Output everything from the line containing "How do I perform: Click" down to the end of the material as a JSON list of strings, one string per line, skipping blank lines. Leave the pictures out.
# Start of Dataset entries
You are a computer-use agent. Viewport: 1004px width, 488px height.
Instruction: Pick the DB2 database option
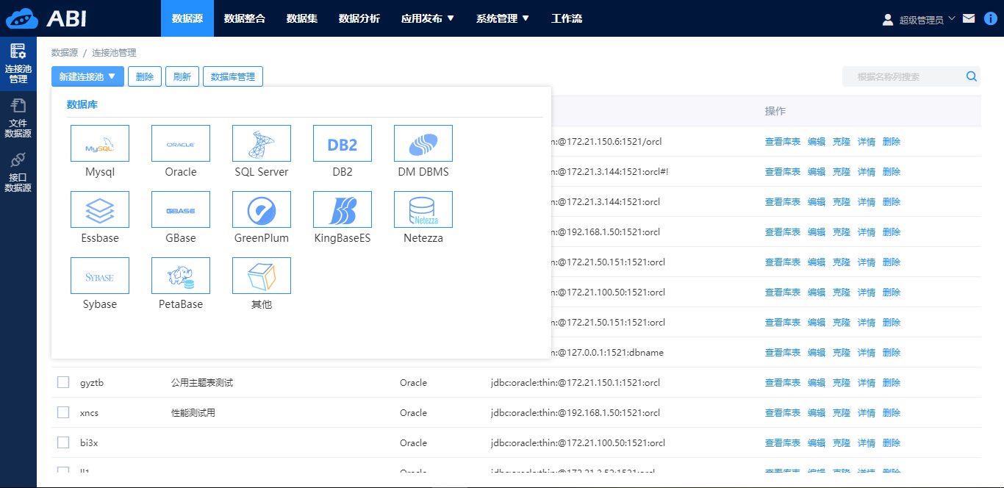pos(342,143)
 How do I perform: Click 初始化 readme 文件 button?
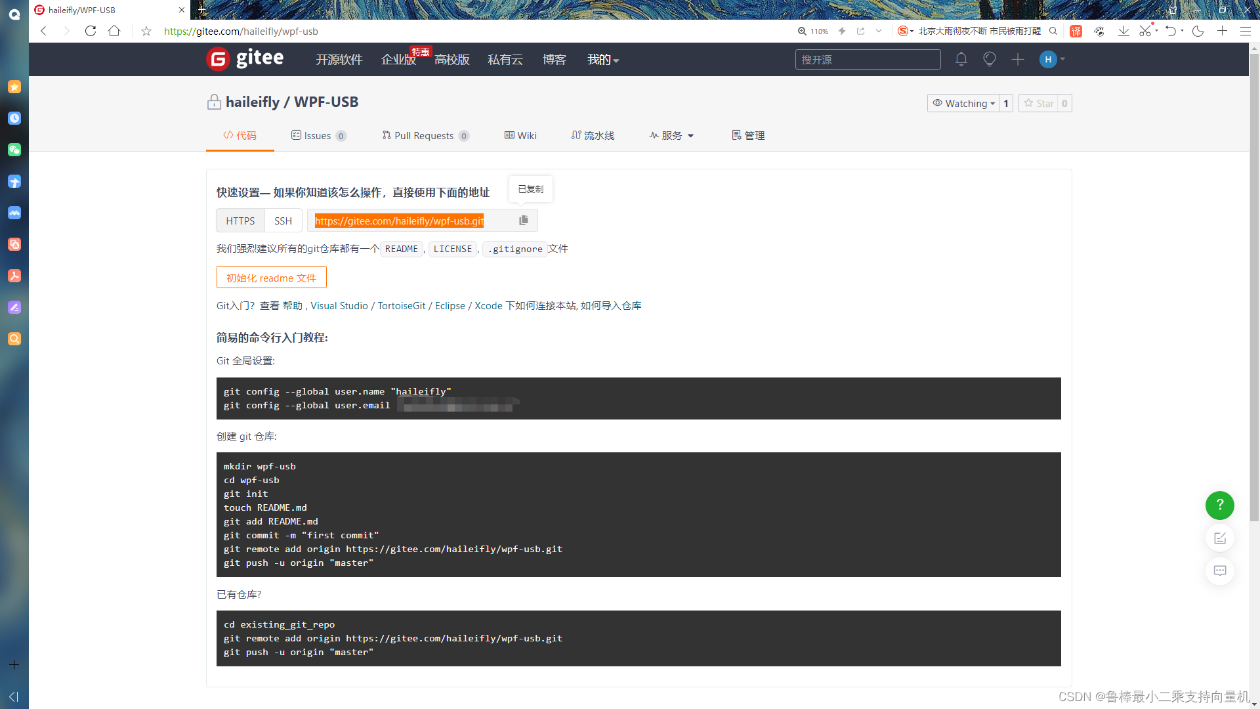pos(272,278)
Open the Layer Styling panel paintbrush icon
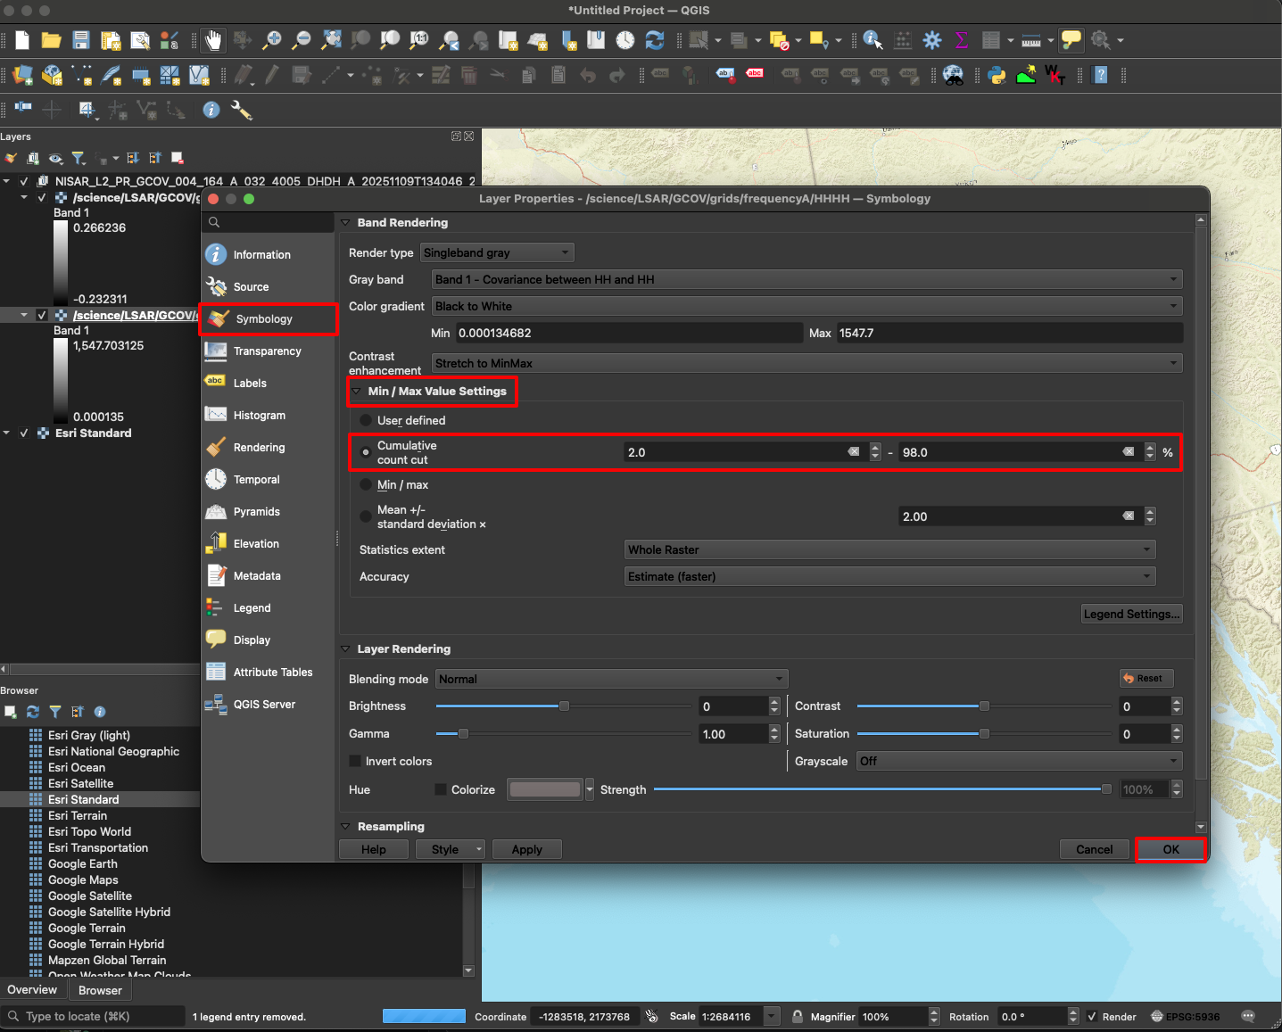Screen dimensions: 1282x1032 [x=11, y=158]
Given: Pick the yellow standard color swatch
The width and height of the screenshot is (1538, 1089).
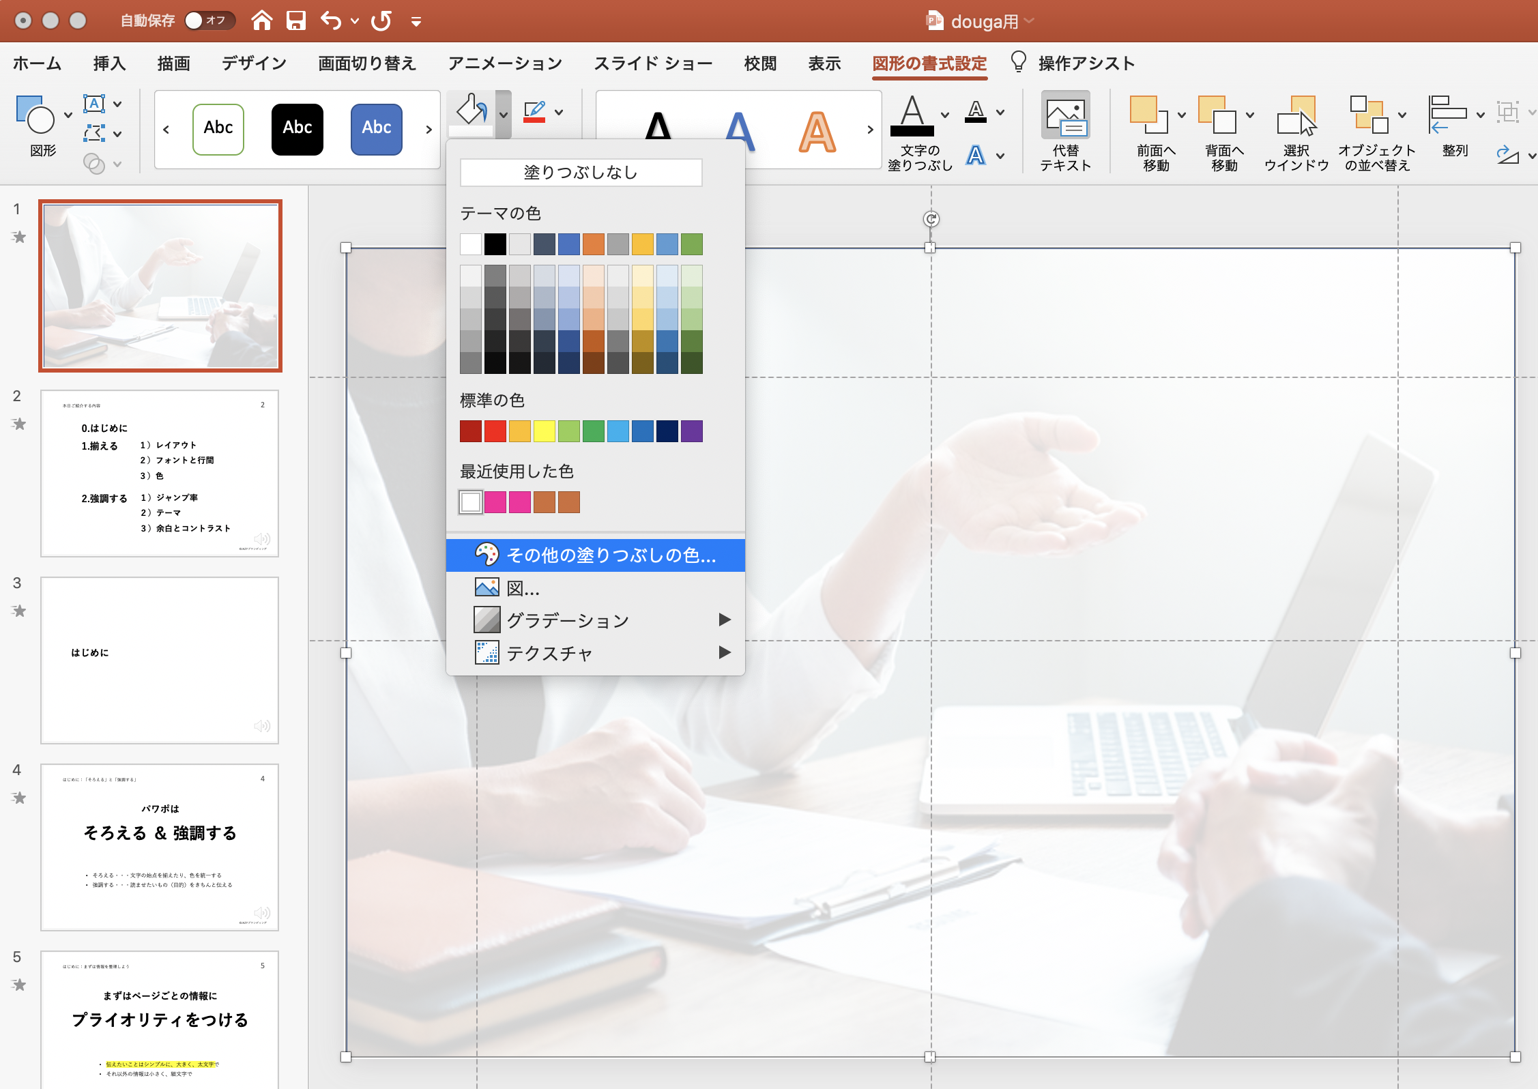Looking at the screenshot, I should 544,431.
# End of Dataset entries
### [Completed exercise]
[
  " How do I perform: Click 初始化 readme 文件 button?",
  "pos(272,278)",
  "Open the Layer Styling panel paintbrush icon",
  "Screen dimensions: 1282x1032 [x=11, y=158]",
  "Given: Pick the yellow standard color swatch",
  "The width and height of the screenshot is (1538, 1089).",
  "Looking at the screenshot, I should 544,431."
]